*Reading text*:
##############################

In this opinion piece, Lydia Swart, CURE's expert on Security Council reform, and Cile Pace address many of the most commonly asked questions about this reform issue. Please see below for the complete text, or download the PDF version.
CHANGING THE COMPOSITION OF THE SECURITY COUNCIL: IS THERE A VIABLE SOLUTION?
Lydia Swart and Cile Pace
Center for UN Reform Education*
1 March 2015
Reform of the Security Council has been on the agenda of the General Assembly (GA) for more than 20 years. This reform has five key elements, some of which cannot be resolved step-by-step because they are interlinked: expansion of the Council, extending and/or restraining veto power, regional representation, size and working methods, as well as the relationship between the Council and the GA. (See GA Decision 62/557). Options for expansion include additional permanent seats, additional non-permanent seats, and a new category of longer-term seats. Currently, the Council has five permanent members and 10 non-permanent members that are elected for a two-year term. Even as a 15-member body, its decision-making is far from easy, not in the least because the five permanent members enjoy the power of veto.
Could 2015 be the year when bold decisions on Security Council Reform will finally be made?
One regularly - and maybe increasingly - hears calls to make the UN’s 70th anniversary the time to finally reform the Security Council. But there is not much reason to be optimistic, mainly because the positions from the various groupings have not significantly changed since the 2005 World Summit. Positions on both process and substance are entrenched. Progress will likely only occur when those countries that have been pushing the hardest for expansion realize that there is little chance of success without considerable compromise.
Who are those countries?
Just a small group of countries is expected to substantially benefit from expansion of the Council with new permanent seats: Brazil, Germany, India, Japan (G4), plus Nigeria and South Africa (together the G6). These countries exert considerable pressure on other Member States to resolve this issue. You’d expect that they would understand by now - after 20 years of unsuccessfully tackling this issue in the General Assembly - that it would be better if they gave up their ambitions for new permanent seats, and pursue alternative options.
Instead they seem to think: if only we had a more courageous Chair and President of the General Assembly - willing to stand up to China, the Russian Federation, and the United States. If only everybody would realize that just a handful of Member States - our regional rivals - are preventing progress. If only the African Group would give up its maximalist common position. If only we had more interest from the media and civil society. If only academics would make helpful suggestions. If only we had a process that would get the capitals engaged again. If only we could separate a decision on expansion from some of the other issues... What if we just leave the issue of veto power vague, or postpone a final decision on it... If only we had a shorter text for the negotiations... If we could just have straw votes, surely we can narrow down positions...

##############################

*Tasks and exercises*:
#1 List the countries that the opinion piece on Security Council reform says are expected to benefit substantially from new permanent seats on the Council.
#2 Answer these questions from the opinion piece on Security Council reform:
(a) How many non-permanent members does the Council currently have, and for what term are they elected?
(b) Since which event have the positions of the various groupings not significantly changed?
(c) Which General Assembly decision is cited for the five key elements of reform?
#3 According to the opinion piece on Security Council reform, why is there little reason to be optimistic that the UN's 70th anniversary will bring reform?

*Material*:
##############################

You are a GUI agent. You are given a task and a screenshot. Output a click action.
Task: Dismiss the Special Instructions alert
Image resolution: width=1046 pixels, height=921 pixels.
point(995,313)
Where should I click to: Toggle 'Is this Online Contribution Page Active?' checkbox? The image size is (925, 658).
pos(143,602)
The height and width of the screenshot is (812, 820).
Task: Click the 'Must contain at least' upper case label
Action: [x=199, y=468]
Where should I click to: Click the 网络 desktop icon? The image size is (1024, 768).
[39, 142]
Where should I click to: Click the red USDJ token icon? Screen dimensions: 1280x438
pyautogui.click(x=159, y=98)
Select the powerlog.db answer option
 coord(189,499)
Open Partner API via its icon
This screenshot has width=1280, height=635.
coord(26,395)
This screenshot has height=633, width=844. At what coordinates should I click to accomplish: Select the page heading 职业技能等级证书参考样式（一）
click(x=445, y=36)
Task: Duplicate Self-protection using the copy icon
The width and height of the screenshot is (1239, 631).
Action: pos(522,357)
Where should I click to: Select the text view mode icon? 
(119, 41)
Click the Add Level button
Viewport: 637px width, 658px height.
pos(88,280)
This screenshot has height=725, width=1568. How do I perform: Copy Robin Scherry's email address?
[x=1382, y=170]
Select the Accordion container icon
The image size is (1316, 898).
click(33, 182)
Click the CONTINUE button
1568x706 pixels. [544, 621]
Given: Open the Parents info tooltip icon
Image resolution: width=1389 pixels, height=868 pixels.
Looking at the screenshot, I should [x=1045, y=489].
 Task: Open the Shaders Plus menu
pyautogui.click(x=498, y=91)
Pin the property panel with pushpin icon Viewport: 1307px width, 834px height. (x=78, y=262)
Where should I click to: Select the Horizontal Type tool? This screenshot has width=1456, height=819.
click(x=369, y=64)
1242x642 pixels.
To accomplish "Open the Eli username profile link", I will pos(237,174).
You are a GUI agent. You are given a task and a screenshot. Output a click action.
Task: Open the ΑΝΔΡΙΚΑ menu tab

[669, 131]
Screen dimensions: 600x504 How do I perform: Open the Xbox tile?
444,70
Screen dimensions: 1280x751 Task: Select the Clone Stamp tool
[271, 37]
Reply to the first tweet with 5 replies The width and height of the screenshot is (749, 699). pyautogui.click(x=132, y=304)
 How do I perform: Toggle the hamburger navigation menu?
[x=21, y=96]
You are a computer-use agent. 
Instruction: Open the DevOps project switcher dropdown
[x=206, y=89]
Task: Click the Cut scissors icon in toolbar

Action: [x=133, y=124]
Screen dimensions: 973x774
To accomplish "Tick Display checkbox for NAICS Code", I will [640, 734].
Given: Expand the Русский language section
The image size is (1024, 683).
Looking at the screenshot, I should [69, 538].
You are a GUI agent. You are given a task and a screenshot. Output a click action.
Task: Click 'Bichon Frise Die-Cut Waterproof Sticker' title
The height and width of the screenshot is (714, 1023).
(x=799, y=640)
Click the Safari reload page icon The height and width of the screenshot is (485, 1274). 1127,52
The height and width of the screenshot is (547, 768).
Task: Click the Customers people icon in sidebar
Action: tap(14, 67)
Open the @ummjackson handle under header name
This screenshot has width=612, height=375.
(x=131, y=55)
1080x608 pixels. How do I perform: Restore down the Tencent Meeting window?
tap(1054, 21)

##############################

*Outputs by task*:
#1 Brazil, Germany, India, Japan, Nigeria and South Africa.

#2
(a) The Council has 10 non-permanent members, each elected for a two-year term.
(b) The 2005 World Summit.
(c) GA Decision 62/557.

#3 The positions of the various groupings have not significantly changed since the 2005 World Summit, and positions on both process and substance are entrenched.